The vapor pressures of benzene and toluene at 95◦C are, respectively, 155.7 kPa and 63.3 kPa. A gaseous mixture consisting of 50 moles of benzene and 50 moles of toluene was cooled to 95◦C. As a result of the cooling, some of the benzene and toluene condensed. If the total pressure above the condensate was 101.3 kPa, calculate:

(a) the mole fraction of benzene in the condensate (liquid).
(b) the mole fraction of benzene in the gas phase after cooling. (c) the number of moles of benzene in the condensate.

Answer 1

(a) According to Raoult's law

P_A = P^o_A x X_A

P_A = partial pressure of component A

P^o_A = vapour pressure of pure A

X_A = mole fraction A in liquid

say benzene mole fraction in liquid = X_B

P^o_B = 155.7 kPa

P_B = 155.7 kPa x X_B -----------(1)

similarly for toluene

P_T = 63.3 kPa x X_T -----------------(2)

P = total pressure = P_T + P_B = 101.3 kPa given

add 1 and 2

P_B + P_T =101.3 kPa =   63.3 kPa x X_T + 155.7 kPa x X_B -----(3)
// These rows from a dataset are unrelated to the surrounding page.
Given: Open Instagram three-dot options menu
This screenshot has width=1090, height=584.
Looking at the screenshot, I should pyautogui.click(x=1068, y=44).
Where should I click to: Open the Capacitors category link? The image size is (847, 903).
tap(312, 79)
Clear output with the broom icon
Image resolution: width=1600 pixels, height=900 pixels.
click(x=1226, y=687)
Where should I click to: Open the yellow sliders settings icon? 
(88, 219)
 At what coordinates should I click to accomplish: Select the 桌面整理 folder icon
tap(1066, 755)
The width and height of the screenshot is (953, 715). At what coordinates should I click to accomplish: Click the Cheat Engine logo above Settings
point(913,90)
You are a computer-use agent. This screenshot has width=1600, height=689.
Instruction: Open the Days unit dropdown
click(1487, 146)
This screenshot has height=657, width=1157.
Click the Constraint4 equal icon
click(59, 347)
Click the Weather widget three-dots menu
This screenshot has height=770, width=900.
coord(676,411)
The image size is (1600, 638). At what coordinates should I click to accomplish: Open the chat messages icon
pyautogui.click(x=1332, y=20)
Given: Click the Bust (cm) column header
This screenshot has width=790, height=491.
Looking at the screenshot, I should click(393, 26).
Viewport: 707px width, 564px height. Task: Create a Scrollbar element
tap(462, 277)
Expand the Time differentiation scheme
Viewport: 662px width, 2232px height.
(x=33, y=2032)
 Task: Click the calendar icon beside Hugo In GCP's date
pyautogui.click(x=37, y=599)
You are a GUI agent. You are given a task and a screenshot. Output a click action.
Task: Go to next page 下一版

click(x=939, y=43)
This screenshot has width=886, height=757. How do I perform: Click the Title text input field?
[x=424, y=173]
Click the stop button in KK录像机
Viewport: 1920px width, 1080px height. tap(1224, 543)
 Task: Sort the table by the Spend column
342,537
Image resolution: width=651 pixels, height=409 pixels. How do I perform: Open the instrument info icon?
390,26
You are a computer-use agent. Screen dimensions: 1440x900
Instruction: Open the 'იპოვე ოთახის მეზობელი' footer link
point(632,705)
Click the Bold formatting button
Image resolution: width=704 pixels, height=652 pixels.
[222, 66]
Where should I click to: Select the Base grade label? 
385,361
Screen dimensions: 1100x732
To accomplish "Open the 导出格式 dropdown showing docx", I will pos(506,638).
also we know that sum of all mole fractions = 1

X_B + X_T = 1

X_T = 1 - X_B

replace in 3

101.3 kPa =   63.3 kPa x (1 - X_B) + 155.7 kPa x X_B

X_B = 0.411

Ans (a) = 0.411

(b)

In gas phase P_B = P x Y_B

P_B = partial pressure of benzene

P = total pressure

Y_B = mole fraction in vapour phase

from equation (1) P_B = 155.7 kPa x 0.411 = 64 kPa

64 kPa = 101.3 kPa x Y_B

Y_B = 0.63

(c) we had total 50 moles benzene and 50 moles toluene

assuming that it behaves as an ideal gas

X_B = n_B/(n_B + n_T)

n_B/X_B = (n_B + n_T) ---(a)

n_T/X_T = (n_B + n_T) ----(b)

n_B/n_T = X_B/X_T = 0.411 / (1 - 0.411) = 0.698

n_B = 0.698n_T

similarly n'_B/n'_T = Y_B/Y_T = 0.63 / (1-0.63) = 1.703

n'_B = 1.703n'_T

also n_T + n'_T = 50 mol

n_B + n'_B = 50 mol

1.703n'_T + 0.698n_T = 50 mol

replace n'_T = 50 - n_T

1.703(50 - n_T)  + 0.698n_T = 50 mol

85.13 - 1.703 n_T + 0.698n_T = 50 mol

35.13 = 1.005nT

n_T = 35 mol

n_T' = 15 mol

n'_B/n'_T  = 1.703

n'_B = 25.545 mol

n_B = 50 - 25.545 mol = 24.455 mol

Ans = 24.455 mol